Sometimes discussions about computers and Internet give me a déjà vu feeling. As if I read about it in the sociological and cultural studies literature before. Yesterday I had such feeling with the concept of social architecture. The association might be not that obvious, so I may be just using two different ideas to develop my own. Anyways…
According to wikipedia.org, social software is a kind of software that lets people communicate and collaborate through computer networks. Using this software people create shared, interactive spaces. As I understand from the post about social architecture as the foundation of the blogosphere (see the link above), social architecture refers to a combination of components of human-computer interaction based on social software.
Three components or "social agents" are present in the blogosphere: the human creators, the human readers and the social software (machines). Humans leave social traces or "gestures" (by linking, tagging, etc.), while machines analyze the blogs to provide relevant or valued information according to users’ needs. Again, I'm not sure I understood the idea completely, but it seems that social architecture consists of humans who somehow connect and communicate and software (and hardware?) that allows them to do it. This idea (of agents, gestures and relationships) reminded me of the idea of a cultural diamond.
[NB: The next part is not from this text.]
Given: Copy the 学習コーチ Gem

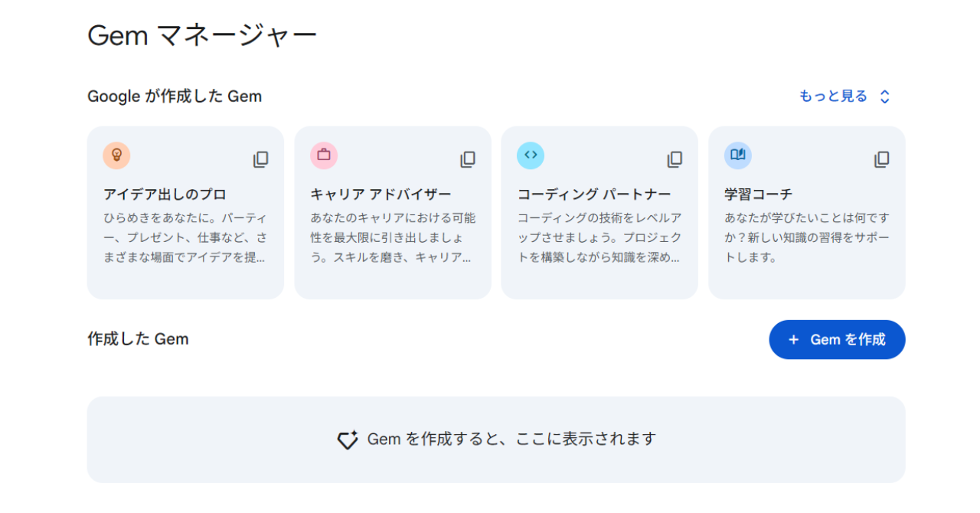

W. Griswold in her book "Cultures and societies in a changing world" (2003, 2nd ed.) talks about a cultural diamond that represents elements of culture and relationships between them. Four points of the diamond are cultural creators, cultural receivers, cultural objects (symbols, beliefs, values and practices) and social world (the context in which culture is created and experienced). A complete understanding of any cultural phenomenon requires understanding all four points and links between all of them.
The blogosphere as a cultural phenomenon can be represented with a blogging pentagon.
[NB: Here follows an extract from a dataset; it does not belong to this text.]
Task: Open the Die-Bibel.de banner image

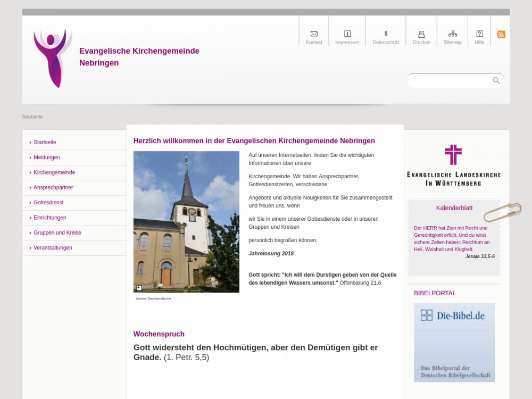Action: 454,343
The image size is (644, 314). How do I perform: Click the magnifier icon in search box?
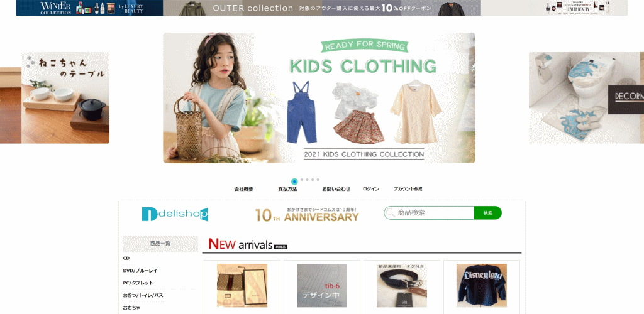(x=390, y=213)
Understanding the blogosphere and its social architecture characteristics becomes clearer and richer if we take the blogging pentagon into consideration. Some points of this pentagon need further elaboration (e.g. What a blog gesture would include? Or why it's social software and not the software-hardware-networks combination) but 5 points and 10 relationships should provide a comprehensive list of emerging issues to deal with. And it should be better than the concept of social architecture because it refers directly to the blogosphere and implies multiple relationships between various elements.